The Joker always thought that his death would be the moment he won. Perhaps it was, only not in a way either of us could have imagined. He thought I would kill him, and in doing so, validate and give final purpose to his life. I… I knew someone would die. Someone would have to. If you'd asked me who I thought would have killed the other, I wouldn't have answered. It was certainly a possibility that in one of his murderous schemes the Joker would succeed. But with him, logic was never the foundations of reality. God forbid our deaths had nothing to do with each other. And in his own way, he was as compelling as the tale he presented: it was hard to think in terms of mere logic with this creature, this monster from beyond the limits of human understanding, (this man, infatuated) telling you of your destiny, spinning tales of greatness wreathed in blood.
So perhaps I believed him. I would kill him, because that was the only way the game could end. And it was that inevitability that in turn bolstered my resolve to keep it going past all point of reason.
It turns out we were both wrong. He died by accident, and by his own hand. He died trying not to die, but to live. And the greatest irony is that I would have saved him. Still. After everything.
I don't care about the Joker. I never did. He was a parasite, a leech sinking teeth into my blood; a murderer who cloaked violence and betrayal in the form of affection, a physical manifestation of my guilt. It's incredible that this darkness, this stain upon Gotham could ever be wiped out. You can't kill a force of nature, you can't kill a legend.
The glass broke, and the cure broke with it.
Do you remember the first time we met? Of course you do. You're the one who immortalized it, who turned it from an accident of fate into the first act of a play meant to span our lives. The Batman was just starting out, getting his footing under him. (I say this not because it explains what happens next, but because this was to be his first failure; at least, so it goes.) A man in a red hood trips and falls, a splash into acid-green. But that was only when you met me, and I met you. When I met you (and you met me)—that was a whole different story.

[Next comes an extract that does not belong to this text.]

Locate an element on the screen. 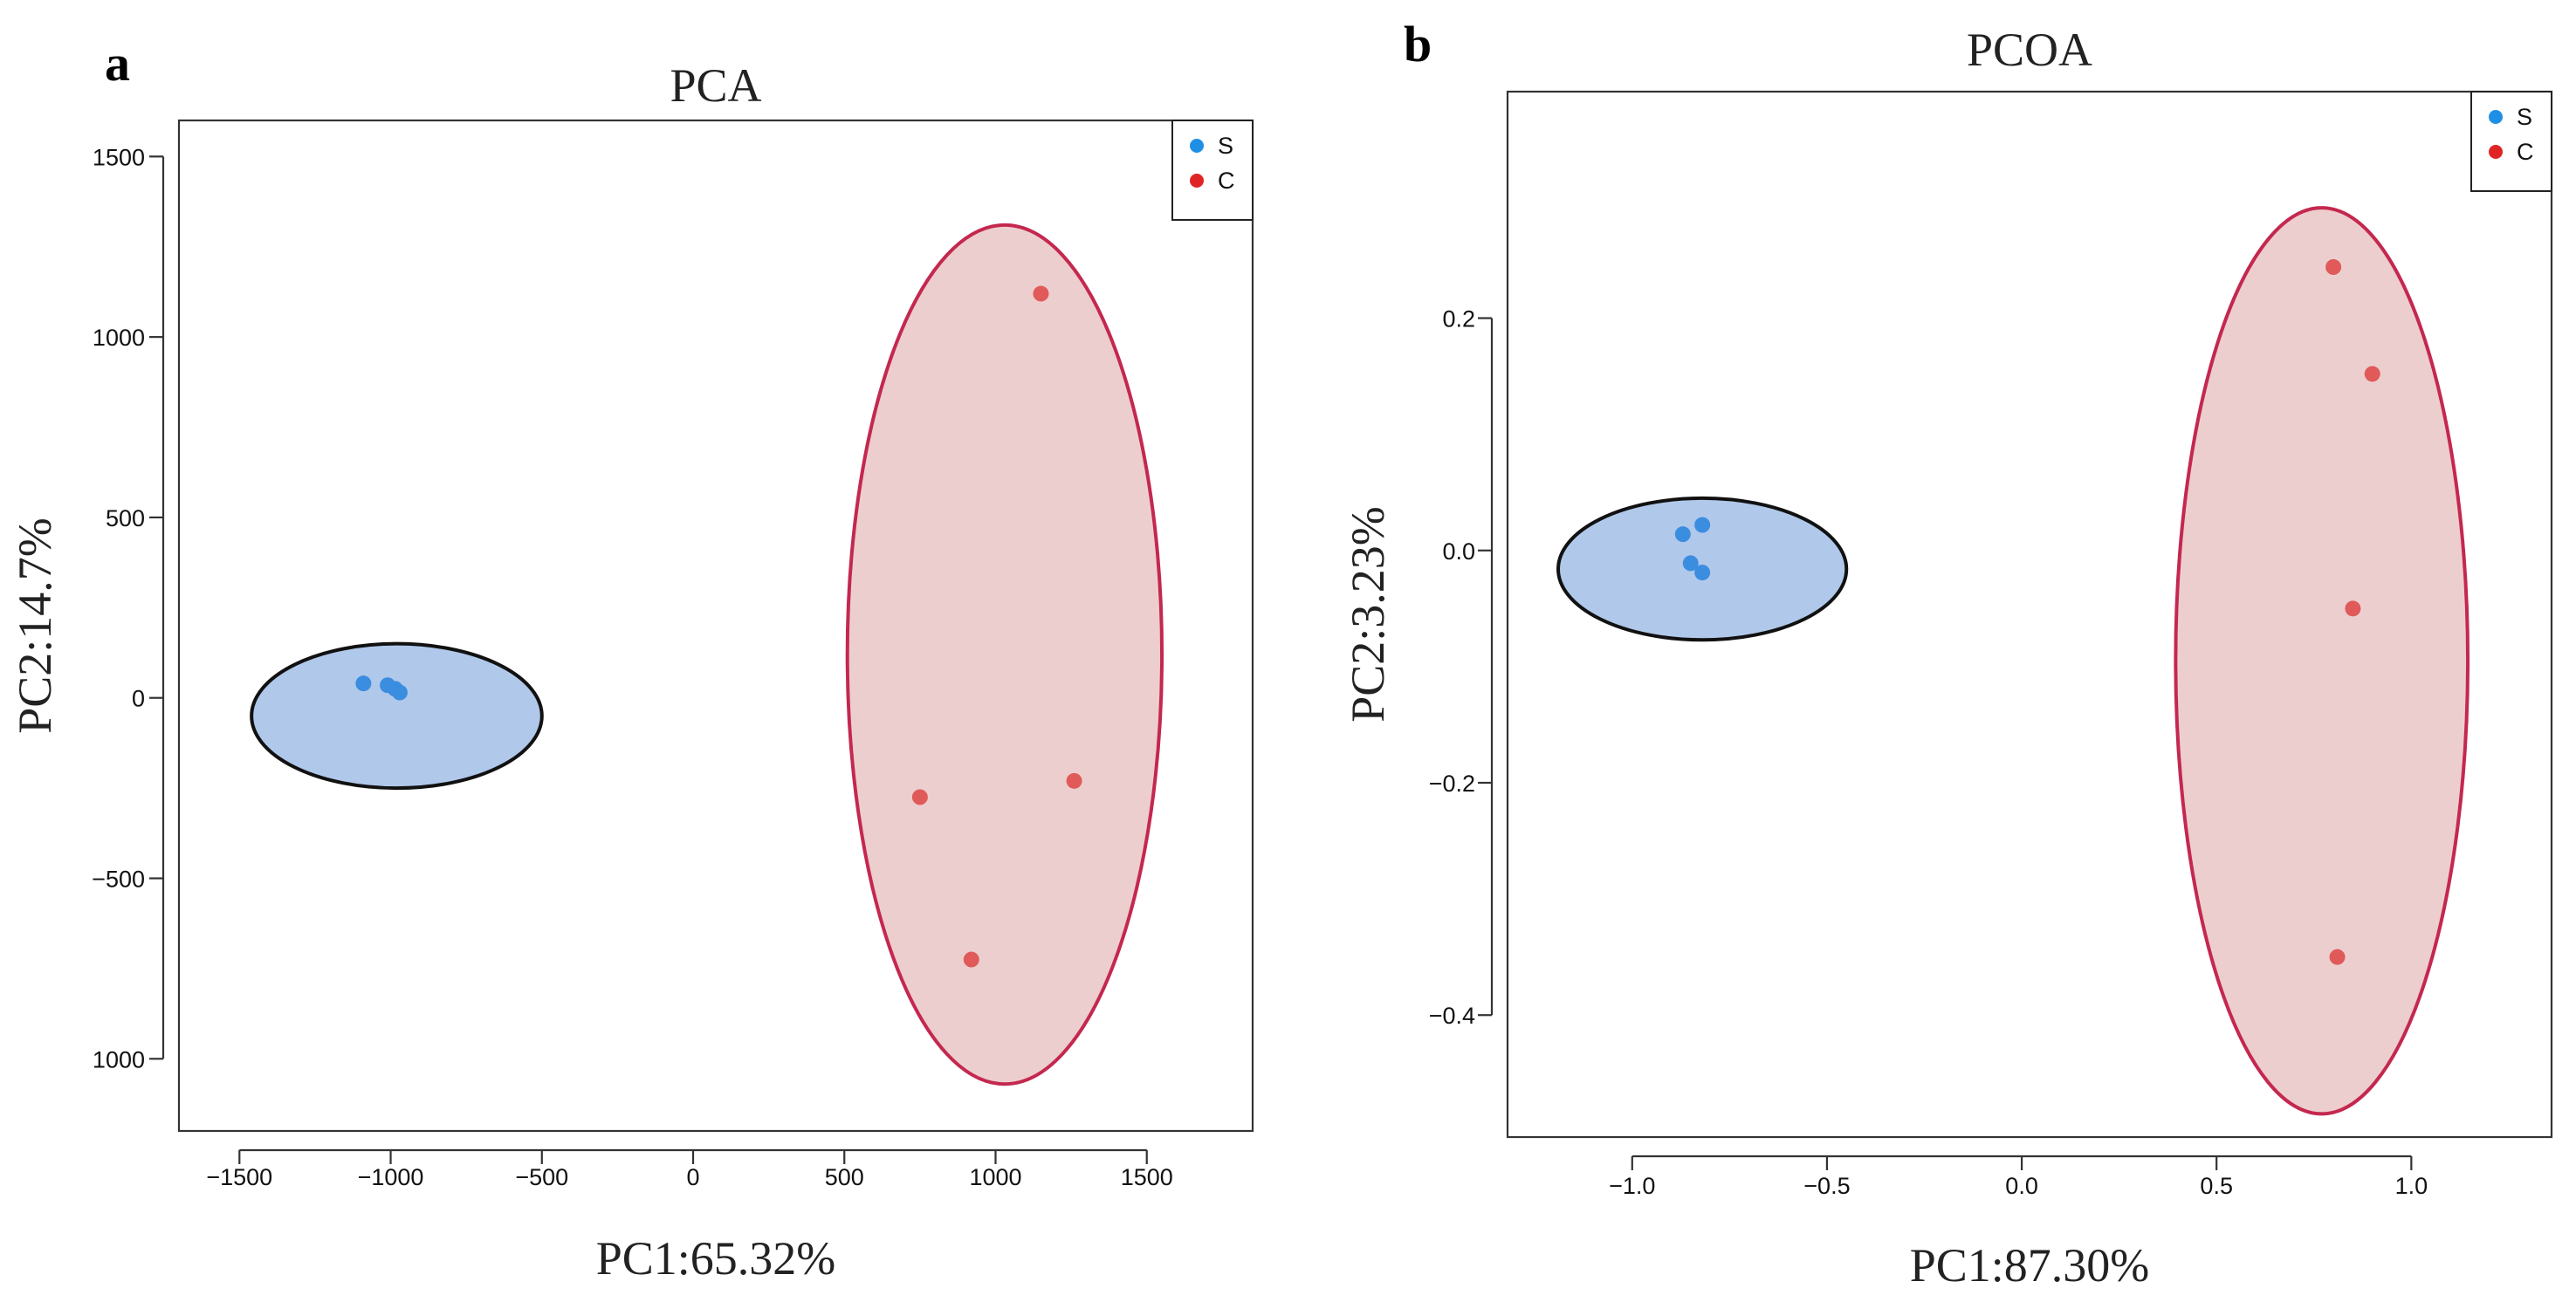 The height and width of the screenshot is (1302, 2576). x-tick-label: −1.0 is located at coordinates (1632, 1186).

The Joker was just a man who needed help, and I could never give him that. Maybe no one could. I tried, or maybe I only wanted to try, but all we could ever give each other was violence. We both laughed, but it was a tragedy.
I never laughed. I never fell, I never followed him down into the dark, and that should count for something, shouldn't it? But it doesn't. I said he sunk his teeth into me and never let go, and drowned us both. No. It was my fault. I never helped him, I never even tried. I turned off the light and let him fall. (I was always happiest in darkness.)

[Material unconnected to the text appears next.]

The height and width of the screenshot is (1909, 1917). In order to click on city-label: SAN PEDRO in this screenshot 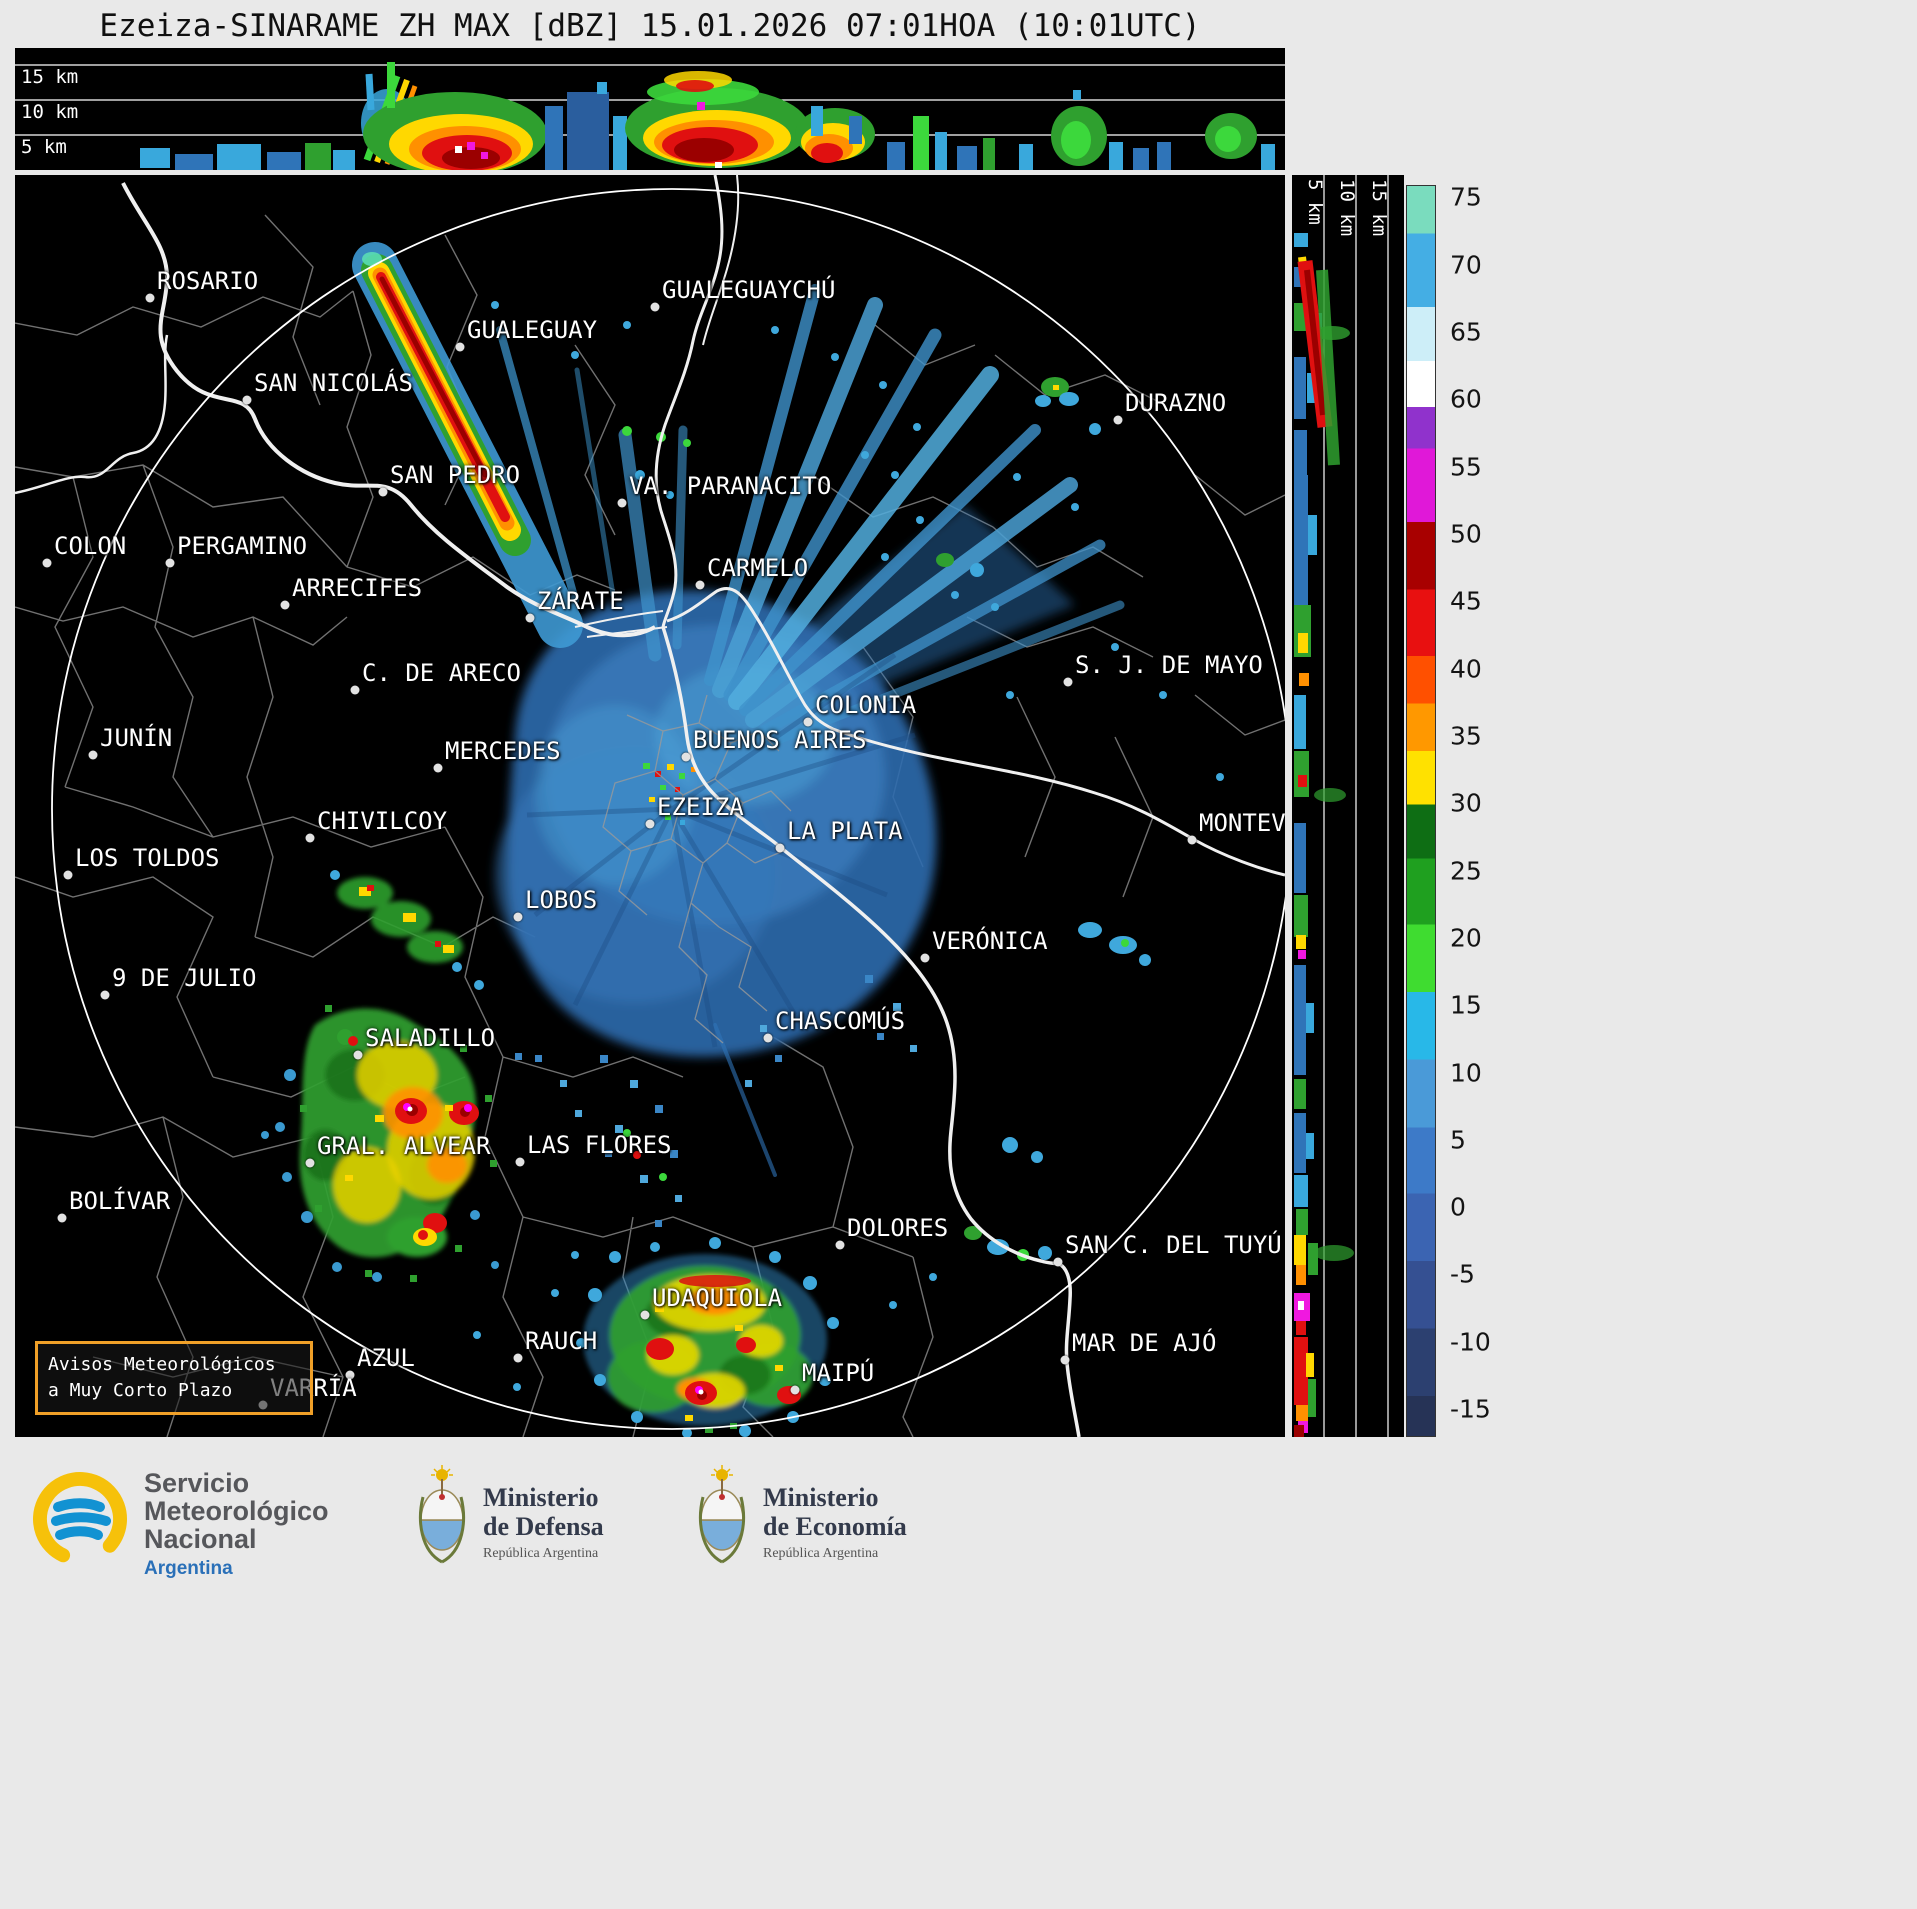, I will do `click(456, 475)`.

Do you know why the Joker loved me? (He didn't.)
No one does. He wouldn't tell, even if he knew. It was because I saved him. I saved him from falling, but the truth is, that's not enough, and it never has been. No beam, no matter how strong, can stop a man if he wants to jump. And that's all I've ever tried to do—for him, for all of them. To give them an option, a way out of the maze, if they want to take it. I can't do it for them. I can't guide them out myself. The way is different for everyone.

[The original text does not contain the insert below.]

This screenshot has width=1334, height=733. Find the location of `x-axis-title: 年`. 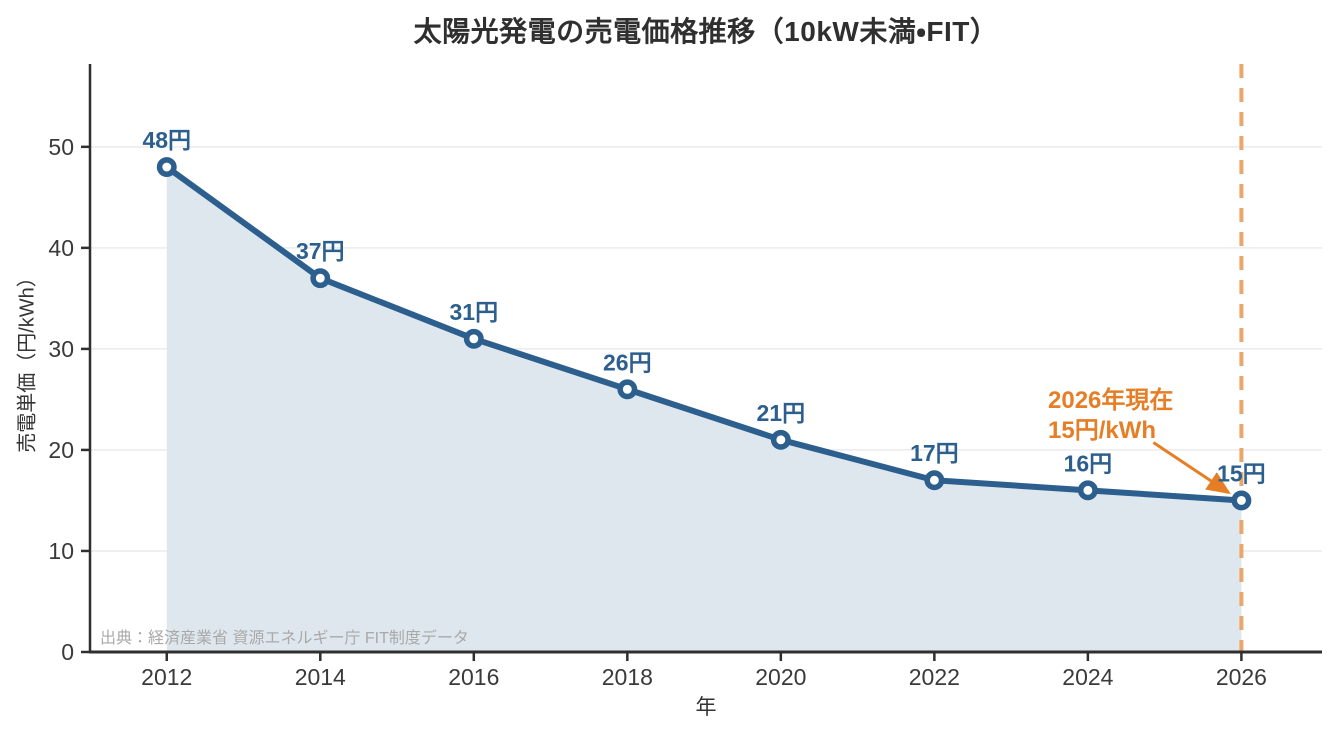

x-axis-title: 年 is located at coordinates (706, 708).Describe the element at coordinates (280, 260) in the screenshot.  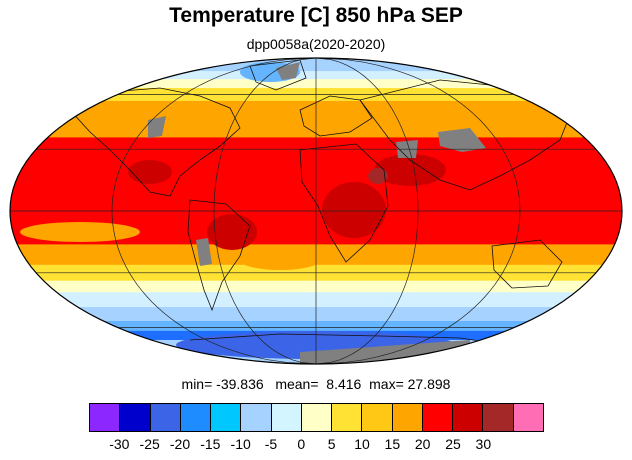
I see `orange-region-south-atlantic` at that location.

He sank his teeth into me and drew blood. The Joker was dying of an insatiable disease and he corrupted me. Did he want me to save him? (He said so, but he must have known I would—). Did he want to kill me? (Yes.) Did he want to ruin me, pull me down into the filth with him—he wants nothing else. He still does.
He came back, you see. And that's the problem. Because you didn't come back.
He came back, smiling and dead, pulling me into his madness. (Or maybe it was uniquely my own.) Is it madder to think he might have locked a code somewhere in all the poison he filled me with? A switch to flip, just like all the other Joker clones? Or is it a subtler horror: was he never there at all? What if I was only a man on a stage, playing pretend with myself? I don't know which disturbs me greater: that the Joker's consciousness had invaded me, or that I had resurrected him as a cruel ally, a thorn in my side, my memories of his love just as present as his cruelty.
The worst thing is this: I locked him away in the darkness of my mind, with all the other monsters, and promised never to think of him again.
I was so careful, all along, never to talk to him.
But I did, in the end. I answered him. I spoke. And that made him real.
And no matter how much I forget him, I will always know that for one moment, I joined him. I disregarded the fact that the Joker was dead, that this figment, no matter how created, was a phantom. I stepped beyond the logic of the world: looked at the door marked exit and walked across. And I told a dead man that he would suffer for eternity, as if there was a consciousness that could be angered and betrayed just as he betrayed me, and I believed it.
No matter how much I forget him, I will always know that for one moment, I missed the Joker so much that I promised him I would never think of him again.